Bitcoin realized profit and loss ratio falls to 43-month low
Bitwise chief investment officer Matt Hougan said the bottom is “closer than ever,” while a Swan Bitcoin analyst suggested investors buy now at a discount rather than overpaying later.

Bitcoin’s realized profit and loss (P&L) ratio has fallen to a 43-month low of -0.35, a figure that signals extreme market-wide loss conditions but has historically coincided with Bitcoin market bottoms, according to blockchain analytics platform CryptoQuant.
The Bitcoin realized P&L ratio measures the proportion of Bitcoin (BTC) supply that is in profit or loss relative to total supply. It was last at these levels in December 2022, shortly after FTX shockingly collapsed and sent Bitcoin below $16,000.
“Historically the indicator has marked BTC bottoms with extreme precision,” CryptoQuant said on Thursday. In 2015 and 2019, the Bitcoin realized P&L ratio also fell below -0.35 before price rallies followed.

Data suggesting Bitcoin is at a bear market bottom could lift market sentiment, as it suggests that Bitcoin could rally from this point. However, analysts have disagreed on whether Bitcoin still has more to fall.

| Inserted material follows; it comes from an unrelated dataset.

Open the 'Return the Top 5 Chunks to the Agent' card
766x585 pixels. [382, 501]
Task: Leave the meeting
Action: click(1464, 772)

Bitcoin up more than 7% since dropping close to a two-year low of $58,190 on June 25.
Some analysts attributed that drop to Strategy — the largest corporate Bitcoin holder — after its top perpetual preferred stock offering, Stretch (STRC), broke from its $100 par value to below $75, raising fears that its dividend model was unsustainable.
Related: Crypto Biz: Bitcoin maximalism meets the realities of capital markets
On Thursday, Bitwise chief investment officer Matt Hougan said the STRC incident squeezed out excess leverage and likely moved the market one step closer to a bottom.
“As the market continues to sort things out, I’m convinced the bottom is closer than ever — and that we will enter a new bull market in the fall.”
Don’t wait for the bottom, analyst says
Swan Bitcoin analyst Adam Livingston noted that Bitcoin is currently trading only 16% above the realized price — the network's aggregate on-chain cost basis — a level that has historically coincided with strong forward returns of 41% at six months and 81% at 12 months.
Livingston acknowledged that buying Bitcoin right now “feels awful,” but that’s precisely why it’s trading at a discount, he argued.
“Waiting for ‘the bottom’ is a wonderful plan with one flaw. The bottom never announces itself,” Livingston said, recommending investors buy now rather than overpay at the top.